_Source passage_
▬▬▬
The Story Behind La Fée
The People who Pioneered Absinthe’s Renaissance
Part 1 – The Early Days
Introduction
1998 was the start of an astonishing journey. Its purpose was to restore absinthe to legal status in France, the European Union and the wider world. It was something of a lonely road at the start, navigated mainly by intuition, with the support of friends and the backing of admirers of an iconic product outlawed by a century of prohibition.
Imagine throwing the first small stone from Bayford, in leafy Hertfordshire, into a totally still pond: From its epicentre in Soho, London, the ripples spread rapidly, not only through the media, whose comments were often ill-informed, but also the cocktail bar circuit, where the story of absinthe may be more accurately presented. At the same time the imagination of consumers fired, as they experienced absinthe for the first time. For many of them, initial curiosity and a sense of intrigue leads to genuine interest in exploring the place of absinthe in history – a story buried under long-forgotten laws, and two World Wars…
As I found in early 1998, a few works of reference exist on the subject of absinthe, although some are now out of print and hard to find. The best known are Marie-Claude Delahaye’s Absinthe History of the Green Fairy, Barnaby Conrad (1988) Absinthe History in a Bottle, and One of my favourites, Absinthe The Cocaine of the Nineteenth Century a small blue hardback by Doris Lanier, a title which, though perhaps unnecessarily emotive, does reflect the drink’s physical, social and cultural impact prior the Great War (World War One).
All these accounts clearly demonstrate how inextricably absinthe became entwined with the culture of France, her capital, communities and colonies, far off New Orleans, and less obviously with Switzerland. Equally clear is that all these are historical accounts, describing the world of absinthe as it was before various bans were imposed against it more than a hundred years ago.
My company set out to change absinthe’s status as merely an artefact of the past. Reading about absinthe is one thing. But seeing it, smelling it, tasting it, and finally experiencing it take one both physically and mentally to another level of understanding. Absinthe opens a door in time to a bygone age, bringing to life the heady atmosphere of Paris in the thirty years of decadence and enlightenment which led up to the Great War of 1914.
▬▬▬
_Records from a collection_
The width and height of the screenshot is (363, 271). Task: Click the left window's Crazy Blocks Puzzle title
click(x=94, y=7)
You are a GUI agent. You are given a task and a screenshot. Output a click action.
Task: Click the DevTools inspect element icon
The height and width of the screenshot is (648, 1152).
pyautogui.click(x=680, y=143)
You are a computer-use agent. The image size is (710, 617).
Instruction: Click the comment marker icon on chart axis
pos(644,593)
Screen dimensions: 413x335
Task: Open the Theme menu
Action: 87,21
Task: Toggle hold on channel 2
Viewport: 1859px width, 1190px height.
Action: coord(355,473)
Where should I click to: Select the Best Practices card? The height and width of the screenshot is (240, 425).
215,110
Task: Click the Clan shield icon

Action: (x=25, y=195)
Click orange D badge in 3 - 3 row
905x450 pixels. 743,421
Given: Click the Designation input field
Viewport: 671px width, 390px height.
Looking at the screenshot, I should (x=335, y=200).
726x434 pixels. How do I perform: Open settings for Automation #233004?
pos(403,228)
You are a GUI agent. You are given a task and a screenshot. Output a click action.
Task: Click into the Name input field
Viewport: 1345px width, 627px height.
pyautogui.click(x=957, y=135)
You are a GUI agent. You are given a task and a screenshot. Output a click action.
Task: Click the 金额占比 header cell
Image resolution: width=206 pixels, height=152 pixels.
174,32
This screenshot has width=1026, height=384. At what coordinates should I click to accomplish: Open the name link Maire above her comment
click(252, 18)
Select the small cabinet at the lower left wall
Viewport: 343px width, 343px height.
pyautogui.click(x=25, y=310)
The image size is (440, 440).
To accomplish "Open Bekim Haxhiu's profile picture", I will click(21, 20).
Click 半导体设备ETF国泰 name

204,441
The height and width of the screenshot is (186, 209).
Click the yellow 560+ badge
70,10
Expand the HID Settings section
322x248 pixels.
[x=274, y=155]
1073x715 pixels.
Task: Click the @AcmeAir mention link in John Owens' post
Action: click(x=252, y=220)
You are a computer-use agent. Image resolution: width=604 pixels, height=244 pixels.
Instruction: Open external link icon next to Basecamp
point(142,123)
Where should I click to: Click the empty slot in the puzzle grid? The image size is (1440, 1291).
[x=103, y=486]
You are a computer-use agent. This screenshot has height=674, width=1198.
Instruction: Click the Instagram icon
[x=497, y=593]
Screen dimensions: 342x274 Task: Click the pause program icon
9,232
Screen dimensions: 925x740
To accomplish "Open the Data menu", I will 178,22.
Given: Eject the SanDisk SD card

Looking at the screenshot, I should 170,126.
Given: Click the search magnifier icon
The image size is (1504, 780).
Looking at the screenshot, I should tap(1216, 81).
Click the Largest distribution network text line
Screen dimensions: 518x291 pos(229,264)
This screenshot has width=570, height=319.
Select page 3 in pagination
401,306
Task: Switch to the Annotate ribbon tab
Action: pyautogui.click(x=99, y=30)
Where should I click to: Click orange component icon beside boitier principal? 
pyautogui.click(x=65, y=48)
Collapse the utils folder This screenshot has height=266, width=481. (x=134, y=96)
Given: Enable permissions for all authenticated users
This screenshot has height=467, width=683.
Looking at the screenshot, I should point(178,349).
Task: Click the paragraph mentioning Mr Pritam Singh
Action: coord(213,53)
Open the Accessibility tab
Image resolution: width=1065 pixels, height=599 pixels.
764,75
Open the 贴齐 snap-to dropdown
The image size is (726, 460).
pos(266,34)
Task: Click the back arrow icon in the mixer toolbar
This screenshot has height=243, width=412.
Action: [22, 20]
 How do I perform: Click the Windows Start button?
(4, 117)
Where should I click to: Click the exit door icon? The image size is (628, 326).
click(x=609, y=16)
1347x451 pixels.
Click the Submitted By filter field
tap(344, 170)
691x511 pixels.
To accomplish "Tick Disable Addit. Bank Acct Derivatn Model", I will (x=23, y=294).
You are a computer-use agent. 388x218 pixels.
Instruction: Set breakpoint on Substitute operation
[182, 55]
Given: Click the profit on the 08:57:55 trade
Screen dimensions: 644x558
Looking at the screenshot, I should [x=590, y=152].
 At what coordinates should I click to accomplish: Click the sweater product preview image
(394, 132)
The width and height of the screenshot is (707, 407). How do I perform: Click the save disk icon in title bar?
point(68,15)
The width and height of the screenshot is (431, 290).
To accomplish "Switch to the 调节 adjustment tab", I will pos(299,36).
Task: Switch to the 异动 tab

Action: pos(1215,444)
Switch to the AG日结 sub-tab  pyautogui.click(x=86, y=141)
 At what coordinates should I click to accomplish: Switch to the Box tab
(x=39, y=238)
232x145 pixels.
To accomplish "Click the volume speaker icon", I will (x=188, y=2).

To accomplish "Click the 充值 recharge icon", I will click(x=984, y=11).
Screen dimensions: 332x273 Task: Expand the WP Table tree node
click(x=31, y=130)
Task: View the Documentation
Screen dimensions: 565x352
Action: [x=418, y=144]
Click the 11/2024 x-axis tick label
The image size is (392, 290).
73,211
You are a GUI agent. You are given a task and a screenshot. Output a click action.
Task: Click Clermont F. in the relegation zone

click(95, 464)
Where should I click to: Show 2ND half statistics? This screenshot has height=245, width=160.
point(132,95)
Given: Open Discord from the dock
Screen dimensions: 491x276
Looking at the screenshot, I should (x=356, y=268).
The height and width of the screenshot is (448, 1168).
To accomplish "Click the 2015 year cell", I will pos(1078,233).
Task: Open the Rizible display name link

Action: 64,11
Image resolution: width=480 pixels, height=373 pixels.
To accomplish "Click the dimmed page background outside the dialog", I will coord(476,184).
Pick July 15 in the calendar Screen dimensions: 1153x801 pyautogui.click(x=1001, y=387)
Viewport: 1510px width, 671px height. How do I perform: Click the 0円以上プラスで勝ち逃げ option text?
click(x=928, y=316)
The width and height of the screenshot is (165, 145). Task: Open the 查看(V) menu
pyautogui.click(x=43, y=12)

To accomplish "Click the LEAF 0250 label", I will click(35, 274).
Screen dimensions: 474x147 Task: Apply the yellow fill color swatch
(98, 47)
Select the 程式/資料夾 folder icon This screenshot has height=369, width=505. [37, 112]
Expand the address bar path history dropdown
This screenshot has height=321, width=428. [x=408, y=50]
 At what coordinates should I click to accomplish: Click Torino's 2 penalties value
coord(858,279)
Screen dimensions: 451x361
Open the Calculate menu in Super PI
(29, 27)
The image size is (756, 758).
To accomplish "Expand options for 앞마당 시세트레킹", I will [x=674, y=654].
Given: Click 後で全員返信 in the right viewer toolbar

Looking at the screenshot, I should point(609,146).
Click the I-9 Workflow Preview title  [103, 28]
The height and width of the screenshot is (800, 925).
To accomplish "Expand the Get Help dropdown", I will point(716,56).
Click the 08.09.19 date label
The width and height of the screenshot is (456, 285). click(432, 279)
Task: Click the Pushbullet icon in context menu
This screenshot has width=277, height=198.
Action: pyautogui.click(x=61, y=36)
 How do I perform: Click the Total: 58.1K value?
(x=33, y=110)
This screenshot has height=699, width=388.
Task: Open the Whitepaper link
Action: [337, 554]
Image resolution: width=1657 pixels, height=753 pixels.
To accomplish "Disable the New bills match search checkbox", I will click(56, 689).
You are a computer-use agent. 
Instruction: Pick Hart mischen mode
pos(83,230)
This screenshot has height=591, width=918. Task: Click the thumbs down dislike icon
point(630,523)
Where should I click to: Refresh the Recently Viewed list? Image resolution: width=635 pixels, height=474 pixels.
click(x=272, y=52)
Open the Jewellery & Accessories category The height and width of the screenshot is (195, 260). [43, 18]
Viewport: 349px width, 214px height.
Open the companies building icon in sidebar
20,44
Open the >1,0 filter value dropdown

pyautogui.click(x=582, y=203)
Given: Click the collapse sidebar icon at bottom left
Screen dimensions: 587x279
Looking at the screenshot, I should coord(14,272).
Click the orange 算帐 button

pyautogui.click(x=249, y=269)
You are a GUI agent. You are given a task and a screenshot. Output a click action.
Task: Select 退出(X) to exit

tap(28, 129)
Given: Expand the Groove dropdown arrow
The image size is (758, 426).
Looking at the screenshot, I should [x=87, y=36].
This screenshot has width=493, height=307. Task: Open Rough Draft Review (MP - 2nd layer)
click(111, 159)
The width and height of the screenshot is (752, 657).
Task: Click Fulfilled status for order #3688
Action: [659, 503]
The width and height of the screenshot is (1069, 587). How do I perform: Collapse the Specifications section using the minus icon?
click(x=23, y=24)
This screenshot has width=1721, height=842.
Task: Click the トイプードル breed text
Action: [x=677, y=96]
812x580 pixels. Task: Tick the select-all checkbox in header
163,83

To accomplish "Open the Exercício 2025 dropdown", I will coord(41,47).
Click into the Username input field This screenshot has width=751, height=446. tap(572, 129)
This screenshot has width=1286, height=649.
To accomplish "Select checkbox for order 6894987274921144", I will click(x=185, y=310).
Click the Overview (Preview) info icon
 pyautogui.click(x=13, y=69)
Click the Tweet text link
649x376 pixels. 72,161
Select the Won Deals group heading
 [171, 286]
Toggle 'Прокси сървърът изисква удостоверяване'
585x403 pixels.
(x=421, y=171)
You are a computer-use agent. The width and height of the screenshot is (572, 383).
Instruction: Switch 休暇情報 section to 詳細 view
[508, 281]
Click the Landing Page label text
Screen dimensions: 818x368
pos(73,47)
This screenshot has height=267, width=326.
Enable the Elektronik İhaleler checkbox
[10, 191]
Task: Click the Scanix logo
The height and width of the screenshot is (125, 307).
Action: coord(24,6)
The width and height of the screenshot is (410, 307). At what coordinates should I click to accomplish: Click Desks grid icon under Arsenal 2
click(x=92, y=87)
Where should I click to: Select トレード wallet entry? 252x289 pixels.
▬▬▬
_Exercise requirements_
1/ Rewrite the paragraph of the text on absinthe's revival that begins "All these accounts clearly demonstrate" in a shorter form, keeping its main facts.
2/ Write what comes next in the text on absinthe's revival, starting after its final sentence.
The records are not needed.

_Response list_
1/ These accounts show how closely absinthe became tied to the culture of France, including its capital, communities and colonies. They also link it to far-off New Orleans and, less obviously, to Switzerland. All of them are historical accounts. They describe absinthe's world as it was before the bans imposed more than a hundred years ago.

2/
Until now, however, the involvement of my company (BBH Spirits Ltd. and La Fée LLP)as the key player in the Absinthe Renaissance has not been fully published. We have quietly gone about the business of returning absinthe to the consumer, reshaping and reinforcing it as a category and developing its profile in the market. Our aim is to achieve international enlightenment, by challenging barriers and bans, and to nurture respect and understanding for absinthe by educating our customers about its provenance, classification and styles (both Traditional and now Modern).
A Hundred Years of Prohibition
At the height of absinthe’s popularity in France, 220 million litres of the spirit were distilled a year – a substantial output by anyone’s reckoning. One litre correctly served – that is to say diluted with iced water poured through sugar (other than in the case of Suisse, for which no sugar is needed) produces the equivalent in volume of 40 glasses of wine, which just prior to the Great War added up to an impressive 8,800 million servings a year!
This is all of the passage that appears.